Three Indonesian hackers were arrested for Magecart attacks on e-commerce sites.
In a press release on Jan 24, 2020, Indonesian National Police and the Interpol together did mentioned that, they have arrested three Indonesian hackers for employing Magecart attacks to breach into number of e-commerce websites and stealing the payment card details of the buyers. The hackers were arrested on Dec 20th and the same was disclosed on Jan 25th via Interpol’s Twitter Account. The Associate of South Asia Nation (ASEAN) cyber wing orchestrated an operation called the ‘Night Fury’ to identify the hackers behind the e-commerce data breaches.
All the three hackers are pleading guilty for their multiple cyber crimes like phishing, data theft, money laundering, and more. In the case of e-commerce websites, the hackers had made use of the unpatched vulnerabilities in Magento and WordPress platforms to breach into the site and get away with their intended data. After breaching into the websites, they have employed the card skimming technique using web skimming or JS sniffer to fetch the payment card details from the shoppers.

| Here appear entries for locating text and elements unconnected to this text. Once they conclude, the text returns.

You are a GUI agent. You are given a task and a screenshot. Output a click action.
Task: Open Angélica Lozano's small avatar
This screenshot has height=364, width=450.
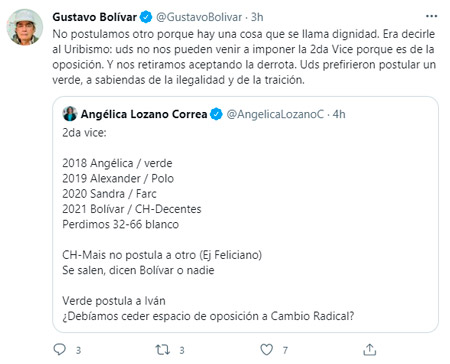point(70,114)
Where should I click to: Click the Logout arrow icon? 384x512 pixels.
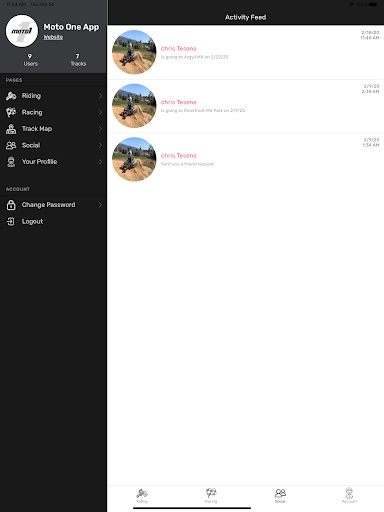point(11,221)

The hackers were reported of hacking 12 e-commerce websites as per Indonesian National Police, however according to Sanguine Security it is reported that the hackers have involved themselves in hacking 571 sites in total.

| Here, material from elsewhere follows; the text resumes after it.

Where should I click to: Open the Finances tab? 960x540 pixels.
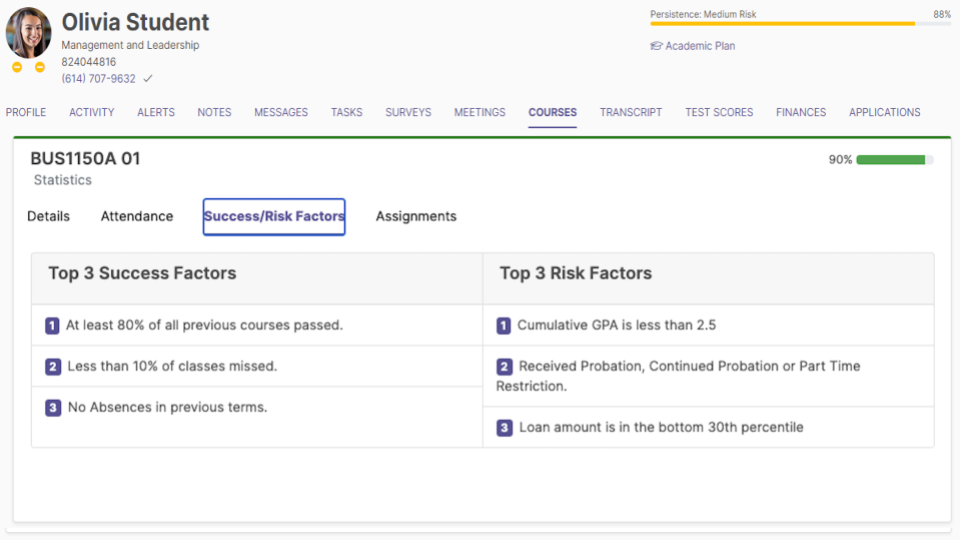(x=800, y=113)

Below is the tweet from Interpol’s Cyber cell,
The ‘success gan’ which means ‘success bro’ in Indonesian is found in many infrastructure for years.
The hackers have used those stolen payment card details to purchase expensive goods and also tried to resell them for cheaper rates through certain local websites.
Interpol have confirmed that there are more sophisticated individuals in Indonesia who are practising the web skimming apart from the arrested hackers, because they have received traces of skimming even when the three hackers were under custody. It is also to be noted that two days before a Russian Hacker pleaded guilty for his cybercrimes.